„Wiemy, że krzyż to nie znak hańby, czy tak jak w czasach Jezusa- szubienica. Chrystus odwrócił znaczenie krzyża. Dla nas krzyż jest znakiem miłości”- mówił Ksiądz Arcybiskup Grzegorz Ryś podczas Mszy Św. sprawowanej w parafii Chrystusa Króla.
Metropolita Łódzki przewodniczył Eucharystii w drugim Wielkopostnym Kościele Stacyjnym Łodzi. Wierni jak w ubiegłych latach pielgrzymują od Świątyni do Świątyni, aby w ten sposób przygotować się na Święta Wielkanocne. Dla niektórych osób jest to już stały punkt w wielkopostnych przygotowaniach do Świat.
Jest to także okazja do wysłuchania nauczania jednego z Księży Biskupów naszej Diecezji. Podczas pierwszoczwartkowej Eucharystii w swoim słowie Ksiądz Arcybiskup odnosząc się do Słowa Bożego zawracał uwagę na to, że można być osobą wierzącą, a jednocześnie być bałwochwalcą, który czci piękno swojego ciała poświęcając mu bardzo dużo uwagi. Duchowny mówił także, że można być wyznawcą Chrystusa, a jednocześnie pielęgnować w sobie pragnienie zemsty. To wszystko prowadzi nas do bałwochwalstwa i czczenia pogańskich kultów, które nas kuszą.
Dzisiejsza Ewangelia przychodzi na ratunek człowiekowi. Chrystus mówi nam co powinniśmy czynić, aby nie popaść w bałwochwalstwo.
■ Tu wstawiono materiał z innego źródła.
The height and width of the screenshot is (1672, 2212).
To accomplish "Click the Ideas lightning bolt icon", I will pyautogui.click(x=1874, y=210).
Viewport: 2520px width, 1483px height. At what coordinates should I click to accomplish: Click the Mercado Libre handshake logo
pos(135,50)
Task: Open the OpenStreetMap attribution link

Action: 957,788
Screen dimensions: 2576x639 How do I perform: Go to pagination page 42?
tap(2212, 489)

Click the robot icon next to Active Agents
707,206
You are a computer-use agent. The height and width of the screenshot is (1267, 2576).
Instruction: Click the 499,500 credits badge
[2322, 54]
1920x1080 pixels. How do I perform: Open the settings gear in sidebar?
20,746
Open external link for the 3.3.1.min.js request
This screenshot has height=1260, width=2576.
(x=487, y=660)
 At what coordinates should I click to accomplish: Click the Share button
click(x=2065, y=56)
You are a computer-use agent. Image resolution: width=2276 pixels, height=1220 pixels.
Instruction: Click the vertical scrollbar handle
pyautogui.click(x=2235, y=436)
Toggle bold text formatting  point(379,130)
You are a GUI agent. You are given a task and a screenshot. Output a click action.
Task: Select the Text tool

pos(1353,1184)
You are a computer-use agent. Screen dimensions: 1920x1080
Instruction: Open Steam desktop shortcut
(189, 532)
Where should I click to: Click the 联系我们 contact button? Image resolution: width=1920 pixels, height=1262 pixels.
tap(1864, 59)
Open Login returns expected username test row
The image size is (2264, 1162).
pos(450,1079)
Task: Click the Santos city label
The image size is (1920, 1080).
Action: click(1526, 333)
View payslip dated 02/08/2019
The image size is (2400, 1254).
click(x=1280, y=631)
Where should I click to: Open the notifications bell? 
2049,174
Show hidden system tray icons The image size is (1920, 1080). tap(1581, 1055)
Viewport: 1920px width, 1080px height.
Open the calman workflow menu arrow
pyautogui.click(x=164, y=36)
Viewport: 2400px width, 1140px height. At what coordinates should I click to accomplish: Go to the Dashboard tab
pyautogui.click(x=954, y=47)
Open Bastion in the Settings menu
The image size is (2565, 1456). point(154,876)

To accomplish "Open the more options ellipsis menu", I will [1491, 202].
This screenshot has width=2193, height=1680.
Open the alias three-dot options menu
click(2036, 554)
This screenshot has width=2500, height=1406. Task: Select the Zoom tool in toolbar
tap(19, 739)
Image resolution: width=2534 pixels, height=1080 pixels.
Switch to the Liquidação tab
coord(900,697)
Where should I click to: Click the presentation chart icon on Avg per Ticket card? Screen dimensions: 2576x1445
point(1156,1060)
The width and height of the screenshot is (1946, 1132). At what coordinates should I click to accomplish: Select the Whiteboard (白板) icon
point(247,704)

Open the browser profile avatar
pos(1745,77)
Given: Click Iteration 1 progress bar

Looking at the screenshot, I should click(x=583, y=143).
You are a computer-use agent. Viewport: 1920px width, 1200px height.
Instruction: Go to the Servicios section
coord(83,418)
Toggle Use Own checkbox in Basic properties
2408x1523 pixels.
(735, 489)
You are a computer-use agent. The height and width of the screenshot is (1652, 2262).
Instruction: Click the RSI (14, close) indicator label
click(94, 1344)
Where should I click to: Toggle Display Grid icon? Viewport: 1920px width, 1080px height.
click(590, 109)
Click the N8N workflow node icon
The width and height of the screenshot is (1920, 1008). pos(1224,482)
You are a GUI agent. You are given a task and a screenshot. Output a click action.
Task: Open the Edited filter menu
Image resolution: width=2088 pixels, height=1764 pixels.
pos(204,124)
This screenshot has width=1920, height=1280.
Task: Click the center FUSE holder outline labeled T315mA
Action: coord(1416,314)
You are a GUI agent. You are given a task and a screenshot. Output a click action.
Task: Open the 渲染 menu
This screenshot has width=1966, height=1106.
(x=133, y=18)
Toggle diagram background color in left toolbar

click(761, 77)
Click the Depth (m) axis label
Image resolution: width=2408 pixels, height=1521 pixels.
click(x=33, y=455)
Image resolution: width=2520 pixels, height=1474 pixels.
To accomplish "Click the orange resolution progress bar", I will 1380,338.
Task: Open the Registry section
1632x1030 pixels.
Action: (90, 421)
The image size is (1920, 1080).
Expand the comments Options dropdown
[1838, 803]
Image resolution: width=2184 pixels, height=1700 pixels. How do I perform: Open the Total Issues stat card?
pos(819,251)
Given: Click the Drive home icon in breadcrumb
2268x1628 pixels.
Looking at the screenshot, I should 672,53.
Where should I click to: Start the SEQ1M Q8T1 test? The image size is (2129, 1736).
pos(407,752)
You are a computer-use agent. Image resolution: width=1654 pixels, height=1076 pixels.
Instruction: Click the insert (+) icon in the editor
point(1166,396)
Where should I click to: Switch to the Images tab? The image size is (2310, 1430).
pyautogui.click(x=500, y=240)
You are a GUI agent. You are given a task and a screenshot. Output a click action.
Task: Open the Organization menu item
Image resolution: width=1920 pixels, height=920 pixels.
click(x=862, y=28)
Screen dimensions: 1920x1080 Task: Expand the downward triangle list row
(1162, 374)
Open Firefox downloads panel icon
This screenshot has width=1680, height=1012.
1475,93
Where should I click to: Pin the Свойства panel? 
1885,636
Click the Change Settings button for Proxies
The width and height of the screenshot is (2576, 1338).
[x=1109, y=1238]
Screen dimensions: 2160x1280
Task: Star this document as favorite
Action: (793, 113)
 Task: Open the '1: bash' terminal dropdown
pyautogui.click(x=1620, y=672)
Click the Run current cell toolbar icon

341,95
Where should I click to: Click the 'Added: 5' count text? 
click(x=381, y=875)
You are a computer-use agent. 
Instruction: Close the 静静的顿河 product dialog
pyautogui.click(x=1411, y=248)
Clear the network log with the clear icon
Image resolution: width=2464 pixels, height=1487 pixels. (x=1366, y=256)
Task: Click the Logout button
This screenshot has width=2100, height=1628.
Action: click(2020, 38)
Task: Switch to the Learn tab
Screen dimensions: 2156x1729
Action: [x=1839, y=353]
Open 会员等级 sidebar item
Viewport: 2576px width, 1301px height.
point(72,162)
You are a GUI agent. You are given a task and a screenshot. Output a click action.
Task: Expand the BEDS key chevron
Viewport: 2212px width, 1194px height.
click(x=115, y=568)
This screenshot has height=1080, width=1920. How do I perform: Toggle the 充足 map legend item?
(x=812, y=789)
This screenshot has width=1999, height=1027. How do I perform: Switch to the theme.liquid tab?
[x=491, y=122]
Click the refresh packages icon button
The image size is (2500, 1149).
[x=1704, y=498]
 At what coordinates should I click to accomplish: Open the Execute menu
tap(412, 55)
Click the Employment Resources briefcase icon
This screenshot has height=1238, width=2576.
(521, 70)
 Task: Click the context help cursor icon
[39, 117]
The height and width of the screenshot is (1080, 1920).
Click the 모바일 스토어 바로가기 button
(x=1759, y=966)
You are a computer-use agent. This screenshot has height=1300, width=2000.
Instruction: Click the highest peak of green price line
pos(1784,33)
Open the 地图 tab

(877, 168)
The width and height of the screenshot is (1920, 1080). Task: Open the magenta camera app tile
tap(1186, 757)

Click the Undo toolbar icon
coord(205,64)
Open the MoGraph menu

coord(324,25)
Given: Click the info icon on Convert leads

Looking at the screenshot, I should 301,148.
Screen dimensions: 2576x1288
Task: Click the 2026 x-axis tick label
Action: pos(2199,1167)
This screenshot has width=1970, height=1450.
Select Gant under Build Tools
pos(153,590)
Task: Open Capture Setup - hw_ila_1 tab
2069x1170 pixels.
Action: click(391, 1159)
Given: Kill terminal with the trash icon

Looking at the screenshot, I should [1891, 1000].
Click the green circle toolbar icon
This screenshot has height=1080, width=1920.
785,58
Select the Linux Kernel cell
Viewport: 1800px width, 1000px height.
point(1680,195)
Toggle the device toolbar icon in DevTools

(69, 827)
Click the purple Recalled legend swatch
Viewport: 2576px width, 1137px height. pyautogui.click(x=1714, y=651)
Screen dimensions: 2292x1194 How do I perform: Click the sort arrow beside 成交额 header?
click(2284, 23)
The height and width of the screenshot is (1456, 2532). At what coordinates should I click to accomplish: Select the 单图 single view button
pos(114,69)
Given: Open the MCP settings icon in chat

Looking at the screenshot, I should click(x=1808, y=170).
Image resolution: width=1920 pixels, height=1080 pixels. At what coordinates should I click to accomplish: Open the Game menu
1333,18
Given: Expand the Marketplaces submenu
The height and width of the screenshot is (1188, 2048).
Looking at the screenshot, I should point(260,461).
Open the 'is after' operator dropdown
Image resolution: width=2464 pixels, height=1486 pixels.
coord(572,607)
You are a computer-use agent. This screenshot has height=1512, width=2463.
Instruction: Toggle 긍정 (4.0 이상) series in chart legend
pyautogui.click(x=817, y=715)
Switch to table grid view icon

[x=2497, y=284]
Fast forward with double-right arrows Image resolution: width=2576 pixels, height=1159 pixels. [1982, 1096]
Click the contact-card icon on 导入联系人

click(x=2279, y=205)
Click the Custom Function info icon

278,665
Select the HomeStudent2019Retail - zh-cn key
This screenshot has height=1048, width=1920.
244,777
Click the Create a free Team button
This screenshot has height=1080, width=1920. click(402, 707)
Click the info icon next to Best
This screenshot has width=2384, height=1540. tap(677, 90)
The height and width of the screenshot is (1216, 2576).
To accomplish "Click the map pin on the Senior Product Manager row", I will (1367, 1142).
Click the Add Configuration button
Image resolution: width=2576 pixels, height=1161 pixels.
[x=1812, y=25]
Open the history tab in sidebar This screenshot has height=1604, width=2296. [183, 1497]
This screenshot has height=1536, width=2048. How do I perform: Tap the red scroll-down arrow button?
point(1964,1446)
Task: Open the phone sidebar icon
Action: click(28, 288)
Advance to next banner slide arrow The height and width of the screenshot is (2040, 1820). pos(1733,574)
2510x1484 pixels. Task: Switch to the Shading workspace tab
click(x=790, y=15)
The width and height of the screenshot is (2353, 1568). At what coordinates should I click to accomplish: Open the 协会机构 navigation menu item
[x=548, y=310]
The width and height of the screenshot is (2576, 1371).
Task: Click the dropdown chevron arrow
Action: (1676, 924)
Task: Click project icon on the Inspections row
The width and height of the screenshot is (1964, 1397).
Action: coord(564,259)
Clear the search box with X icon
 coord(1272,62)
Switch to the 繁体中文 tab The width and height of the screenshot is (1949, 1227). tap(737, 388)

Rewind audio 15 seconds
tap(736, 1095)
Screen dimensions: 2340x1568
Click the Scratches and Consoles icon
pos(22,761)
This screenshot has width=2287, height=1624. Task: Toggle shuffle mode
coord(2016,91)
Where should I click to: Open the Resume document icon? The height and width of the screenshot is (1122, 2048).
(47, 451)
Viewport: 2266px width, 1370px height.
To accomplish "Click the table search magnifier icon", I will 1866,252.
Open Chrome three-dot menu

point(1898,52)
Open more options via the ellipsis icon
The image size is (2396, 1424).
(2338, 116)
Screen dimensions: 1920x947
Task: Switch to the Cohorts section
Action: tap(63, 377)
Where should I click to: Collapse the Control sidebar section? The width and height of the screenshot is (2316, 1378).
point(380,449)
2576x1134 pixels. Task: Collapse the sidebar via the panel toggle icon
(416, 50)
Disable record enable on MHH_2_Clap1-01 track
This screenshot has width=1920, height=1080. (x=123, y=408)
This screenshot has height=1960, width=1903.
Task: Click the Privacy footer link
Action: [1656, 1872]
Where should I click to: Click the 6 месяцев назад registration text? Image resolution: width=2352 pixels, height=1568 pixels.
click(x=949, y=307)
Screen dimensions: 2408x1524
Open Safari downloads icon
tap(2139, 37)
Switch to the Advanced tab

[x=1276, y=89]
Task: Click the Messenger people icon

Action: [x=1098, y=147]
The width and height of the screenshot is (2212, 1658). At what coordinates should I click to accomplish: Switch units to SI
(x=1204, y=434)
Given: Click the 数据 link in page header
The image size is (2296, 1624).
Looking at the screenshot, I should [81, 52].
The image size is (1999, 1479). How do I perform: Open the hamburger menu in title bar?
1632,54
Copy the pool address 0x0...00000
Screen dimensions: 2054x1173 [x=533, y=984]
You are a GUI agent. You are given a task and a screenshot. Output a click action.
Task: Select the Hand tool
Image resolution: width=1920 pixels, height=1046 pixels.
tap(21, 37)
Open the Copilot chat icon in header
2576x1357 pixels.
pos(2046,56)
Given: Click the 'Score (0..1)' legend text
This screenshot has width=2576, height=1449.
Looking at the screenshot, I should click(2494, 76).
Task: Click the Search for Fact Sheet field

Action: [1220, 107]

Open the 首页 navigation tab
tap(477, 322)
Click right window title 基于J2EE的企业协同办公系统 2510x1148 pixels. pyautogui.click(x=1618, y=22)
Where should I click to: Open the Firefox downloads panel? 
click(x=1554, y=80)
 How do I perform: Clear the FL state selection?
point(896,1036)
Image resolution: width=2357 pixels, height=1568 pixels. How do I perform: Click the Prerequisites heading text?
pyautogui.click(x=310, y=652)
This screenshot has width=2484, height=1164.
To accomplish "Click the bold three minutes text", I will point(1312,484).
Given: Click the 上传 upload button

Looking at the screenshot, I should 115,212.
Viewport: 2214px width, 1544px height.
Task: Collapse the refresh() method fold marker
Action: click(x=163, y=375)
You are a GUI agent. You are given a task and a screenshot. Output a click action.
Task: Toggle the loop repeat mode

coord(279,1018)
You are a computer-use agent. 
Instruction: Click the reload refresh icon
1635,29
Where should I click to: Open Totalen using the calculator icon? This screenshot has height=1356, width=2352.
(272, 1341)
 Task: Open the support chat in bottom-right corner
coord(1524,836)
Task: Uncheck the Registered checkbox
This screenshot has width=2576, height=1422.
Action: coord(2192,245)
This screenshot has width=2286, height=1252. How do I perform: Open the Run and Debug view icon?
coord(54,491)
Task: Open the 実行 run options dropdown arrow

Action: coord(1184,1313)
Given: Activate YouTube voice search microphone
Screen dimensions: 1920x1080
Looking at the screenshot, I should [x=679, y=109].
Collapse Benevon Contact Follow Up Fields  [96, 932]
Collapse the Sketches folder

Musimy każdego dnia wziąć swój krzyż i iść za Jezusem. „Wiemy, że krzyż to nie znak hańby, czy tak jak w czasach Jezusa- szubienica. Chrystus odwrócił znaczenie krzyża. Dla nas krzyż jest znakiem miłości”- mówił Abp Ryś.
Na zakończenie swoich rozważań kaznodzieja podkreślał, że kiedy idziemy za Jezusem to jesteśmy wolni od pokus innych bogów, bo Chrystus jest naszym Królem.
Przed błogosławieństwem Ksiądz Arcybiskup pobłogosławił i poświęcił odnowiony krzyż, a także ikony i wizerunkiem Jezusa Chrystusa, które napisały parafianki.